Board considers asking for NOAA grant to defray cost of dredging Bridge Street millpond
Grafton village officials recently rejected plans to build a $1.6 million federally funded fish passage at the Bridge Street dam, but they are still hoping to secure grant money for other dam-related projects.
The Village Board on Monday discussed asking the National Oceanic and Atmospheric Administration to allow fish-passage funds to be used for dredging the dam millpond. Last month, the board considered spending $1.4 million to dredge five areas of the millpond, but the proposal failed on a 3-3 vote.
The dredging project — which called for removing sediment from the Milwaukee River at three east-bank locations, a site north of Veterans Memorial Park and another site south of the River Island Park — would have been paid for using revenue from the downtown tax incremental financing district.
On Monday, Village President Jim Brunnquell asked the board to authorize Village Administrator Darrell Hofland to contact NOAA about obtaining funds to cover dredging costs.
“NOAA has said dredging could improve the quality of aquatic life and possibly be eligible for grant funds,” Brunnquell said.
However, Trustee Jim Grant objected to the proposal, suggesting instead that the village should focus its attention on repairing the dam abutments, an upgrade the Department of Natural Resources has required for the structure to comply with state flood-control regulations.
“Since the state has decided we have a natural barrier in the dam to keep invasive species from the upper part of the river, we should ask the DNR to help fund that,” Grant said. “State funds should take care of necessary repairs.”

Material provided:
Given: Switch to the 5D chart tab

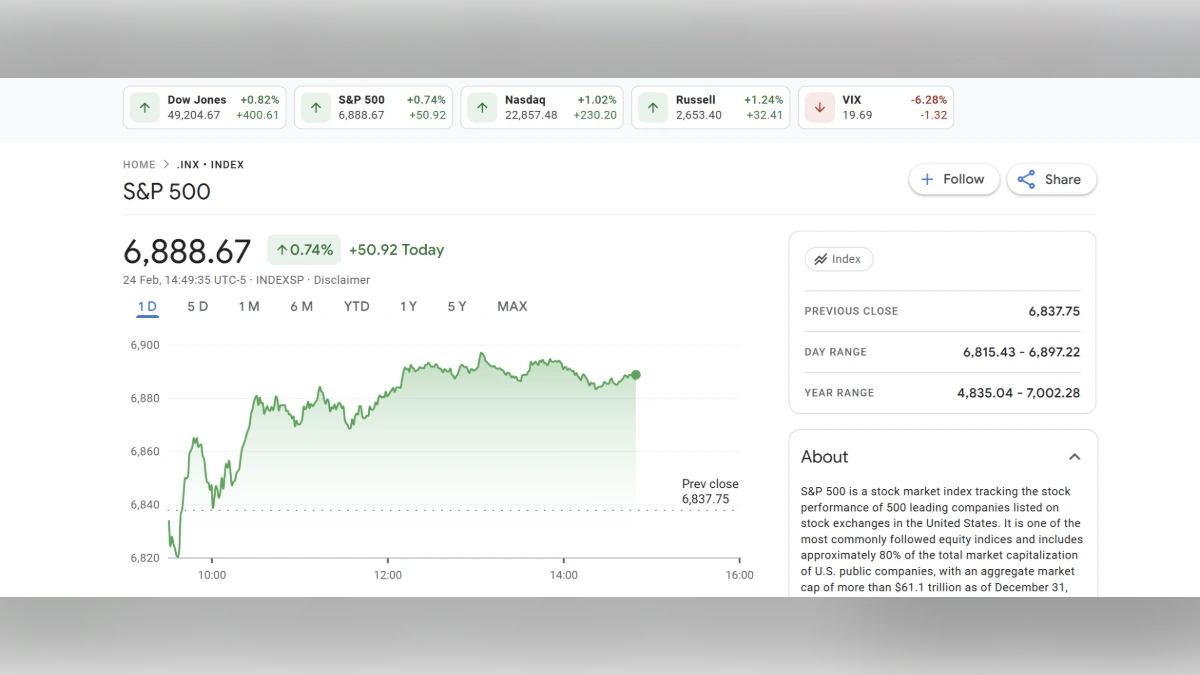Looking at the screenshot, I should click(197, 306).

Directions:
(a) In the article on the Bridge Street millpond, how did last month's $1.4 million dredging proposal fare?
(b) Do these statements agree with the article on the Bridge Street millpond? Answer yes or no for each, quoting the deciding words.
(i) Revenue from the downtown tax incremental financing district would have covered the dredging project.
(ii) Trustee Jim Grant backed the idea of contacting NOAA about dredging funds.
(iii) The rejected fish passage was projected to cost $1.4 million.
(c) Proceed with the article on the Bridge Street millpond, picking up after its final sentence.

Answers for this exercise:
(a) It failed on a 3-3 vote.

(b)
(i) Yes: "would have been paid for using revenue from the downtown tax incremental financing district"
(ii) No: "Trustee Jim Grant objected to the proposal"
(iii) No: "a $1.6 million federally funded fish passage"

(c)
Grant also suggested that Ozaukee County — which received a $5.2 million NOAA grant for the fish passage and other river restoration projects — should “return the remainder of the funds to make a statement” against further use of federal stimulus money.
Brunnquell agreed that the DNR should help pay for repairs but noted the agency has said the village is ultimately responsible for dam maintenance because it owns the structure. Defraying the cost of dredging through federal funding would be beneficial to the village, he added.
On a vote on whether to pursue NOAA funds for dredging, the board was deadlocked at 3-3. Brunnquell, David Liss and Lisa Uribe Harbeck favored the plan, with Grant, Susan Meinecke and David Antoine opposed.
Noting that Trustee Richard Rieck — a possible tie-breaking voter — was absent from the meeting, resident Bill Harbeck suggested the board table its vote until all members were present.
“This is a great way to spend the funds,” said Harbeck, who urged the board to find a way to pay for dredging. “It’s an opportunity to do some good for the community.”
Brunnquell agreed with Harbeck and, with the consensus of the board, tabled final action on the proposal.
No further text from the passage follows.